** SOURCE TEXT **
>>>>
Three ways to help bacterial-defense research — without setting foot in a lab.
In May 2026, the Institut Pasteur published an atlas of 2.39 million bacterial proteins likely involved in antiviral defense, grouped into 478,206 families. The GeneCLRDF AI model that identified them is 99% accurate, but 85% of these families had never been associated with immunity before. Only 12 systems have been experimentally validated to date.
Pasteur publishes the data. The human layer to explore, sort and derive medicines from it is missing. That's what Bactaegion builds.
Organize the exploration of the Pasteur atlas.
The problem: 478,206 candidate families is unmanageable for a single human. No laboratory has time to test each in in vitro validation. A human layer is needed to prioritize.
What you do here: you learn to recognize the patterns researchers use — your eye calibrates on 12 piano-roll scenarios, 6 proteins to annotate, dossiers to read. Tutorial on already-resolved cases, no scientific pressure.
What it changes: eventually (J3 of the roadmap, see /en/roadmap/), you'll flag real orphan families from the GeneCLRDF dataset. Pasteur or any defense lab will receive a prioritized list of candidates to test — direct time savings on validation cycles.
Produce pharmacological hits in open science.
The problem: bacterial defenses lead to real human medicines. Sofosbuvir (anti-hepatitis C) is an analog of bacterial viperin chemistry. Disarm Therapeutics, which developed SARM1 inhibitors inspired by the Thoeris system, was acquired by Lilly for $1.3 billion in 2021. But the industry selects what it exploits — many targets remain on the shelf, or get patented restrictively before a community can work on them.
What you do here: you peer-review sourced therapeutic hypotheses on 3 criteria (reproducibility, parsimony, rigor). If you're a scientist and want to formulate your own hypothesis, you can plug in your own LLM engine (Claude, Gemini, local Ollama) — your key is AES-GCM encrypted in your browser, never transmitted to Bactaegion.
Priority targets identified by translational audit: Viperins (nucleotide analogs in the Sofosbuvir family), CBASS (cGAS-STING axis in immuno-oncology), Pycsar (cyclic pyrimidines), Schlafen (tRNA modulators), RADAR (ADAR1 in interferonopathies), Thoeris (SARM1 in neurodegeneration).
<<<<
** DATASET CONTENT **
>>>>
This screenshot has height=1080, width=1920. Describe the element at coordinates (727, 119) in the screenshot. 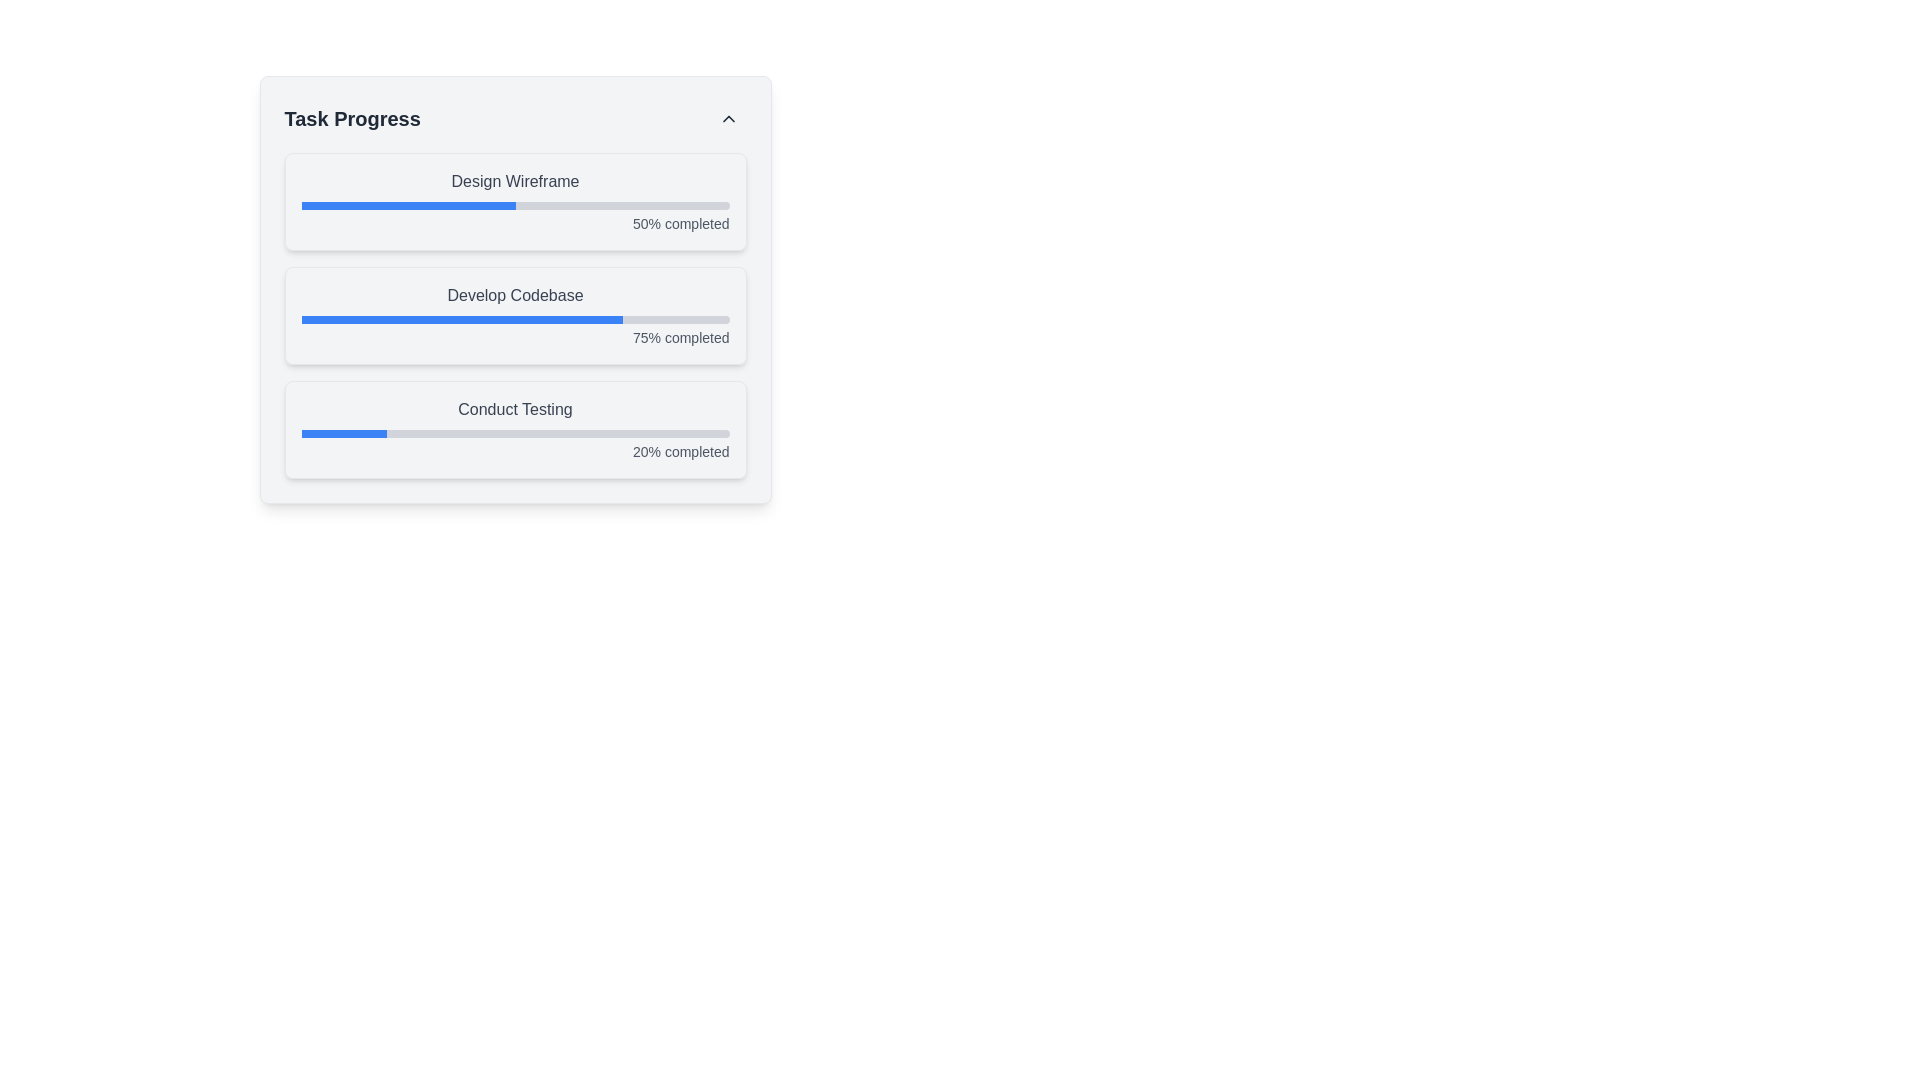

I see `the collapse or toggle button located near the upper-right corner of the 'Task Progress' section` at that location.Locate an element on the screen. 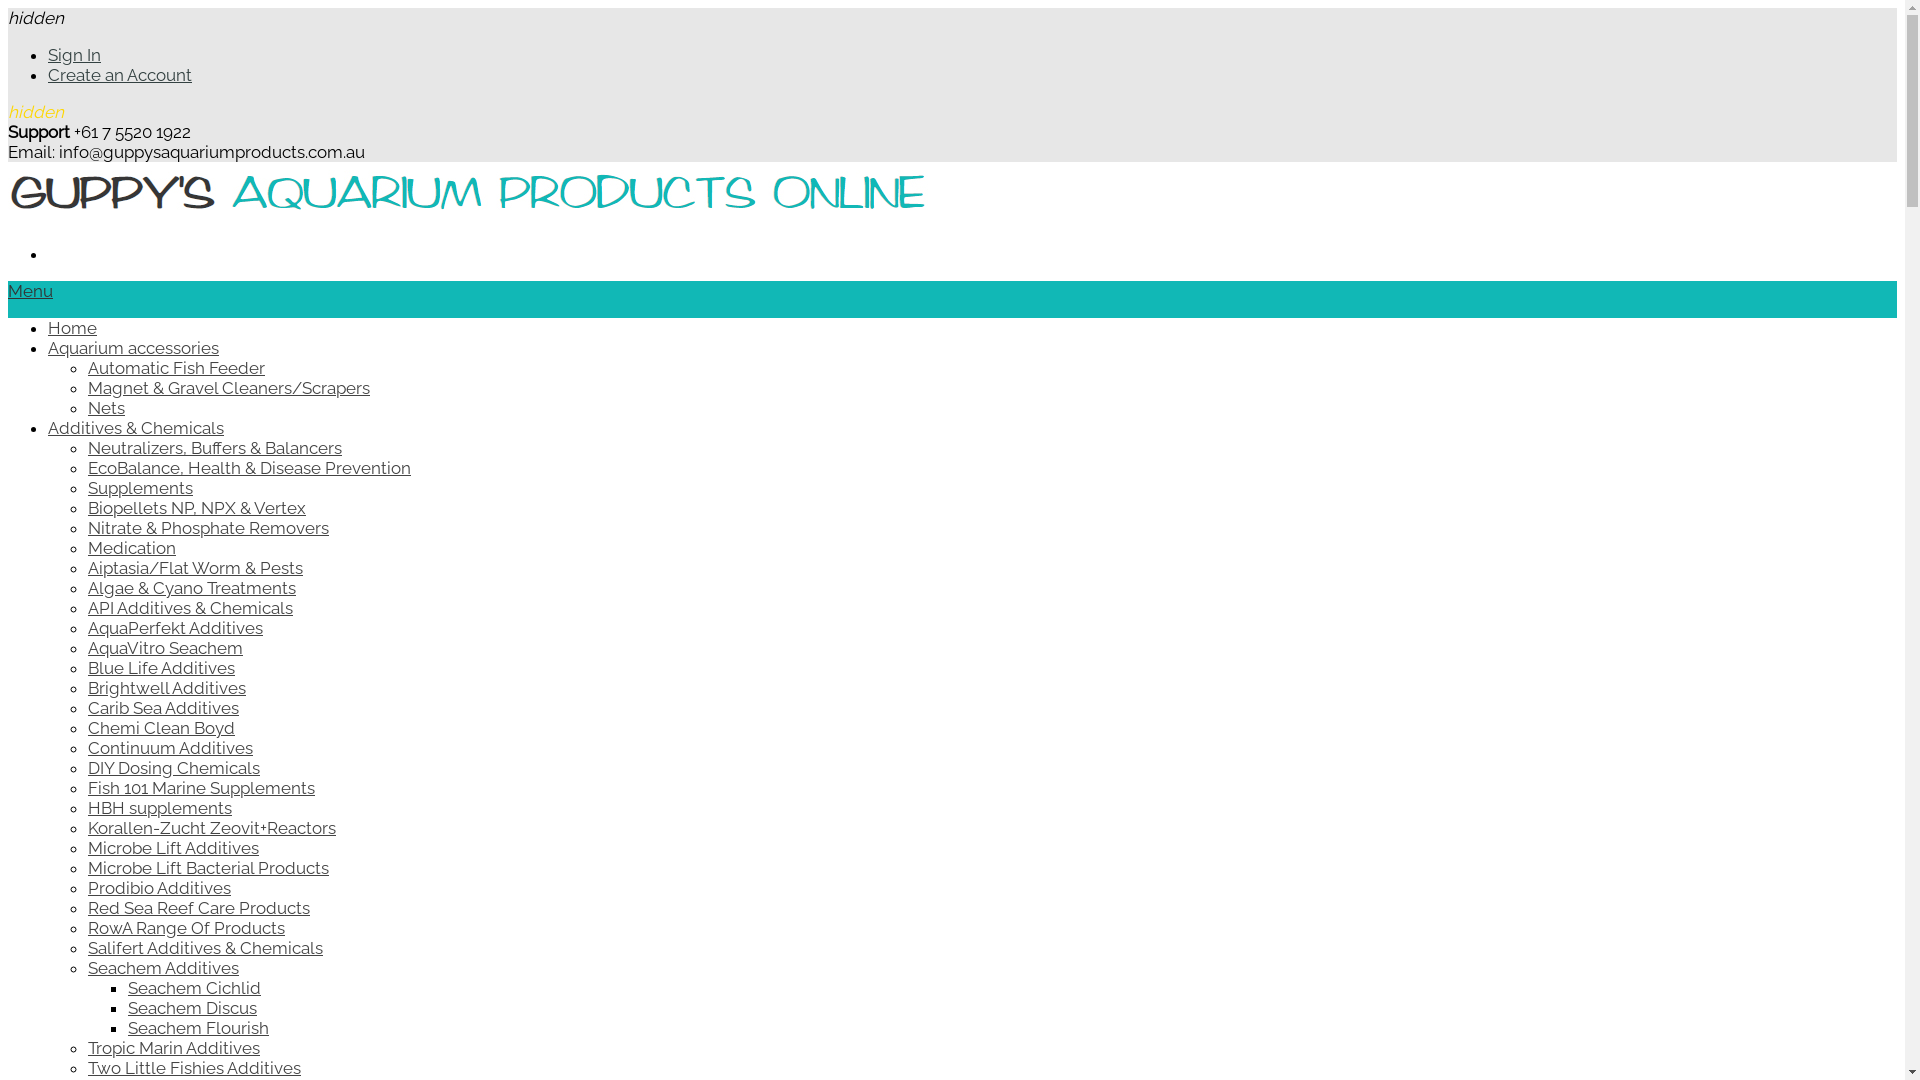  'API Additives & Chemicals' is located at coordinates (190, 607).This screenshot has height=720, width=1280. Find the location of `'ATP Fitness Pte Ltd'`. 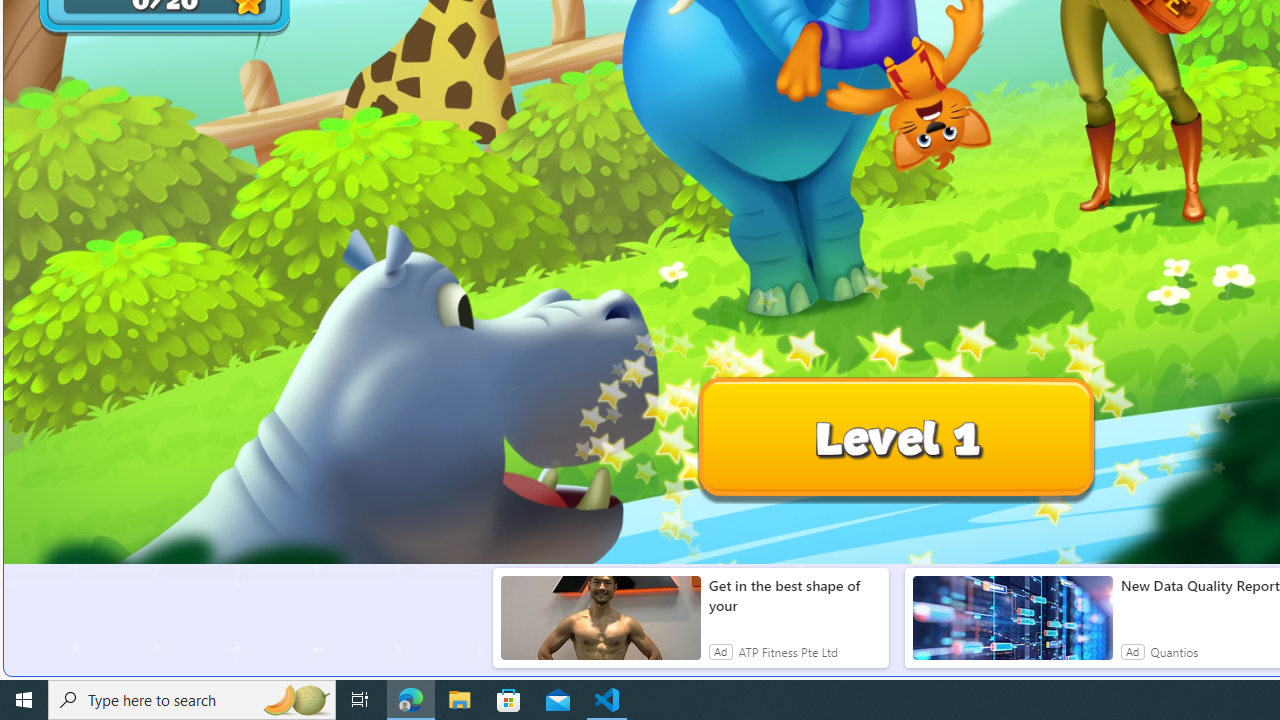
<<<<
** EXERCISE INSTRUCTIONS **
Continue the page on helping bacterial-defense research, starting right after its list of priority targets.

** REPLY **
What it changes: all contributive hypotheses are released under CC0. Eventually, the clinical handover is done via non-commercial sponsors (DNDi, GARDP, M4K Pharma model) — not via private capture. Bactaegion goes up to Hit-to-Lead, the rest belongs to structures with pharmaceutical regulatory infrastructure.
Enable confidential laboratories via Federated Learning.
The problem: many laboratories (hospitals, biotechs) hold clinical or environmental genomes under NDA. They cannot share raw data for legal (GDPR) or industrial (pharmaceutical secrecy) reasons. But they could enrich the GeneCLRDF model if a method existed.
Current state: not started. Target identified in the roadmap (milestone J6) via the DAP/Daphne protocol (Cloudflare, open source). Each lab would train locally on its data, sending only encrypted gradient fragments. Depends on recruiting laboratory partners — as much strategic work as technical work.
We display this objective honestly: it's the vision, not today's reality. See /en/roadmap/ for the real timeline.
- No XP, leaderboard, "level" badges, streaks, guilt-tripping push notifications.
- No loot boxes, opaque randomness, artificial scarcity.
- No speculative crypto-token (use value doesn't run through a financial asset).
- No required sign-up. No PII collection. Your contributions belong to you.